7. Van Essen D, Smith S, Barch D, Behrens T, Yacoub E, Ugurbil K. The WU-Minn human connectome project: an overview. NeuroImage 80:62–79 (2013).

8. Roine T, Jeurissen B, Perrone D, Aelterman J, Philips W, Leemans A, Sijbers J. Informed constrained spherical deconvolution. Medical Image Analysis 24(1):269–281 (2015).

Figures

Fig. 1: Response functions estimated with CNSF in dataset 1, compared to ground truth (dashed lines). Top: multi-shell DWI. Middle: multi-shell DWI + T1 anatomical image. Bottom: single-shell DWI + T1, for each shell separately.
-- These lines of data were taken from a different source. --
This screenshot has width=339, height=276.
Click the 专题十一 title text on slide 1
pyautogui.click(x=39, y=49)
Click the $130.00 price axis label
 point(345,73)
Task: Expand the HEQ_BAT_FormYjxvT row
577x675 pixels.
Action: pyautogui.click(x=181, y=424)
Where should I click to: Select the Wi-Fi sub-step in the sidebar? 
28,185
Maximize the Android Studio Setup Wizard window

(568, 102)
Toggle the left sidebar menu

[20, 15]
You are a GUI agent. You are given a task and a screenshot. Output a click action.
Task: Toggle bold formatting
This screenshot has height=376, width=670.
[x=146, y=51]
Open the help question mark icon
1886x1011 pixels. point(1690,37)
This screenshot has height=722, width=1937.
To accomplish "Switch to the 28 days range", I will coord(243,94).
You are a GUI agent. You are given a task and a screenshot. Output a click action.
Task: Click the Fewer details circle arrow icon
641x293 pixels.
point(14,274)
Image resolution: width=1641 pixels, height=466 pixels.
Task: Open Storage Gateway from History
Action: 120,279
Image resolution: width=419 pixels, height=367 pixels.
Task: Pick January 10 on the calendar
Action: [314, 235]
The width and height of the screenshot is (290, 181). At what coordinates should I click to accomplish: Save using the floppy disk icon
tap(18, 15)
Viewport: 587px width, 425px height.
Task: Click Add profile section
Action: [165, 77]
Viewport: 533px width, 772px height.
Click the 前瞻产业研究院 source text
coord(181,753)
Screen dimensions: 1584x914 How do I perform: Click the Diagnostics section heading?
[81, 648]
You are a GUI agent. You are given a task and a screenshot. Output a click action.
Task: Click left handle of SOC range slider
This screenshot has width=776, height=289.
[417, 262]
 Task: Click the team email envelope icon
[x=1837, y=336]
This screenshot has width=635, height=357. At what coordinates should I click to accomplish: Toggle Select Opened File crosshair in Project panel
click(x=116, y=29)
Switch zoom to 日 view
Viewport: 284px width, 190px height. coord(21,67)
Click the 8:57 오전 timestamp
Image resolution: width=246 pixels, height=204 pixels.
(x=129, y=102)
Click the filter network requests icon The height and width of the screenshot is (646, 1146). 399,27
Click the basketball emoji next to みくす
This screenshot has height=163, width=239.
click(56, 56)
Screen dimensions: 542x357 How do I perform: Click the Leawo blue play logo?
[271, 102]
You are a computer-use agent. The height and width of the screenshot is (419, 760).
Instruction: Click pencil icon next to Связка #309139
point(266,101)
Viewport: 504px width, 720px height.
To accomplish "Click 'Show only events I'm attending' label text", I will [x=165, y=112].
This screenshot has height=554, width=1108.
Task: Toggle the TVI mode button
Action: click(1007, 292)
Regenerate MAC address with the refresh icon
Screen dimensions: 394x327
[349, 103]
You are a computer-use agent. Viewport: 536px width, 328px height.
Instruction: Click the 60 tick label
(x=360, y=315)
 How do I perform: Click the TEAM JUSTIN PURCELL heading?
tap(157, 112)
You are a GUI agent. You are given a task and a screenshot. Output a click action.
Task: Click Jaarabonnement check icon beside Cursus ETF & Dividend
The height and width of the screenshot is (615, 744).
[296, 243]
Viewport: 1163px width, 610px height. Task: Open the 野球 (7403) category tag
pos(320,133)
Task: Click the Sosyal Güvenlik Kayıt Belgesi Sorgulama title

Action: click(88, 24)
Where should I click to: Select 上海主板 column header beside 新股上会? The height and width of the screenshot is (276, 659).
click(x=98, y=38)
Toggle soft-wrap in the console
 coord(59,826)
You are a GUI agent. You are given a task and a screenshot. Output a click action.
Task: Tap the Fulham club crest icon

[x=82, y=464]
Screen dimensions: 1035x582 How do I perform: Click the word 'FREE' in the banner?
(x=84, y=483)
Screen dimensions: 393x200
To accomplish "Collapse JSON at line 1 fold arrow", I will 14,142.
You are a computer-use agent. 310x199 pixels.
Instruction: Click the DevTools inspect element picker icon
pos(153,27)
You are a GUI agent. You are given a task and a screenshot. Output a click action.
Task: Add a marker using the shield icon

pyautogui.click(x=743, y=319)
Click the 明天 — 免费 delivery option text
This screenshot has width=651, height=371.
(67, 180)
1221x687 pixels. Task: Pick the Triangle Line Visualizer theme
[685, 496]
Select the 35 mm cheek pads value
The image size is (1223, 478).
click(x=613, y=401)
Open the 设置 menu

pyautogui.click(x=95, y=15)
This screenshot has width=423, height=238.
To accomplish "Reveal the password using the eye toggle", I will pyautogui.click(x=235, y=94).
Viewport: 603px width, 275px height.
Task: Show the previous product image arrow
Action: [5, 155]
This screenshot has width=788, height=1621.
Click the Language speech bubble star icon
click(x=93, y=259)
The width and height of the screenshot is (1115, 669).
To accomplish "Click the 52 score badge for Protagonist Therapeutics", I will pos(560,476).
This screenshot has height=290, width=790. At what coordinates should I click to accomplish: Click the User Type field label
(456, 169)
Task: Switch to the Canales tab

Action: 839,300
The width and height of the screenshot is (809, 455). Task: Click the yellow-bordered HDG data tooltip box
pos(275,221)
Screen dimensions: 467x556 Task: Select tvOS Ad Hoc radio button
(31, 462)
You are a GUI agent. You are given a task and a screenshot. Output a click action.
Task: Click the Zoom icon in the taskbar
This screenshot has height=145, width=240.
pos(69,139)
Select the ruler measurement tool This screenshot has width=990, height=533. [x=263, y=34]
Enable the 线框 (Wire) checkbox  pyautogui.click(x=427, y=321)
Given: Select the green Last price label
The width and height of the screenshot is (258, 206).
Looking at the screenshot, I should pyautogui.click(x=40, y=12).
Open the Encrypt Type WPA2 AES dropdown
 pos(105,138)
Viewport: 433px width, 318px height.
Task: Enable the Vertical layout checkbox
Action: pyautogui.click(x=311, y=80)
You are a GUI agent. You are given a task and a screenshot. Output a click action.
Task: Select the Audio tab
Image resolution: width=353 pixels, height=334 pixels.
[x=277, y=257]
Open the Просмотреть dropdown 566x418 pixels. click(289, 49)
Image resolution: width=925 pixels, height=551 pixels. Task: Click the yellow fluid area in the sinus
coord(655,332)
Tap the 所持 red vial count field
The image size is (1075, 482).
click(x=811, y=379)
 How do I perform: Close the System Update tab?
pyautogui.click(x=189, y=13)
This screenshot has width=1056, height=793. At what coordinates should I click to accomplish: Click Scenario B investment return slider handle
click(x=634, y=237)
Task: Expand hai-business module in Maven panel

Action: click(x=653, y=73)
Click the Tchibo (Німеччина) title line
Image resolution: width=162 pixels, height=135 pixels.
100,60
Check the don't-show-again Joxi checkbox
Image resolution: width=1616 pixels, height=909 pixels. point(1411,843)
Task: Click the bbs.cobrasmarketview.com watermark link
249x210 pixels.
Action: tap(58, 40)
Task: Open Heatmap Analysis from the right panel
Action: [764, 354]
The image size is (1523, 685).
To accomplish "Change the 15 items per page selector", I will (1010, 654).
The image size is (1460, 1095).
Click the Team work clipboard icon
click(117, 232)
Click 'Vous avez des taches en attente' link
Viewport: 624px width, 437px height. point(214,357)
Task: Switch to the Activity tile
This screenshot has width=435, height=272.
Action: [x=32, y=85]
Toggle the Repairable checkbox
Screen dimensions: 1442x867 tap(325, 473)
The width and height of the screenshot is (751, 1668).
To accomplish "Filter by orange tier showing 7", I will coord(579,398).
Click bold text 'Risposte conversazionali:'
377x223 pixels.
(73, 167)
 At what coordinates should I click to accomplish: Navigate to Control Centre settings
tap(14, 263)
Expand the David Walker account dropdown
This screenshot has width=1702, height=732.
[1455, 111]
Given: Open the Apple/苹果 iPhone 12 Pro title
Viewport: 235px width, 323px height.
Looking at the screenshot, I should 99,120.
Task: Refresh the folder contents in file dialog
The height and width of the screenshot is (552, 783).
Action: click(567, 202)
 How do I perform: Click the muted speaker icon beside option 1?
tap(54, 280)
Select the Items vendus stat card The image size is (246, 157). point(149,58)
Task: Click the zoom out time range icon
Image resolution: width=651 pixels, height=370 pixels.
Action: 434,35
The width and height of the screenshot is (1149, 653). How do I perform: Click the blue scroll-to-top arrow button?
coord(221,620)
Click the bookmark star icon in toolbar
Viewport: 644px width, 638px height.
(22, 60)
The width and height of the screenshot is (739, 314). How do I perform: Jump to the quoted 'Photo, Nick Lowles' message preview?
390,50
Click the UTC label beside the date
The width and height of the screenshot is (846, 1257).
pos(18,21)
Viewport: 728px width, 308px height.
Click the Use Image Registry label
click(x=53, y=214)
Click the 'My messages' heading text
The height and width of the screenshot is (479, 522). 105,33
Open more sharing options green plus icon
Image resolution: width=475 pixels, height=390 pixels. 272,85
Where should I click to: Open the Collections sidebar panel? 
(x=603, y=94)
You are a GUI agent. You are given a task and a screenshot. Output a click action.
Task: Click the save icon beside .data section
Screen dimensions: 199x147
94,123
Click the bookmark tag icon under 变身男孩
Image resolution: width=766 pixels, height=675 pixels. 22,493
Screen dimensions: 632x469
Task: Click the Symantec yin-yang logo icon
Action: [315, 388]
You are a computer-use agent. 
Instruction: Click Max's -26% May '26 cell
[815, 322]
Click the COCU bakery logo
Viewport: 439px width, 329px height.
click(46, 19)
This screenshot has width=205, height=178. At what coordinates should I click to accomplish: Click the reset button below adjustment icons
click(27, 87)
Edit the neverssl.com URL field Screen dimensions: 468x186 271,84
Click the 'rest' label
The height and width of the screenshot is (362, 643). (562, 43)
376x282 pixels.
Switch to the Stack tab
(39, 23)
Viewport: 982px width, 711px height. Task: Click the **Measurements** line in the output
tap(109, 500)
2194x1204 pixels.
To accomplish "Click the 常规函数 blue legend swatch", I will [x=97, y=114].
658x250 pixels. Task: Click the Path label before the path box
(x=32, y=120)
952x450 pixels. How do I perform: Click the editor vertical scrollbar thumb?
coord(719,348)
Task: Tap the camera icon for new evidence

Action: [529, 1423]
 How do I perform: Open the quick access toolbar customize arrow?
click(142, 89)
Fig. 2: Comparison between CNSF of multi-shell DWI with and without T1 anatomical data in dataset 2.

Fig. 3: Left: Tissue ODFs estimated from T1 and single-shell DWI in dataset 2, estimated with CNSF. Right: Fibre ODF of single-shell CSD.

Fig. 4: Comparison of the proposed method to multi-shell CNSF and single-shell CSD in dataset 1. Coronal slice of the left frontal superior gyrus (top) and the semioval centre (bottom), overlaid on the T1 image.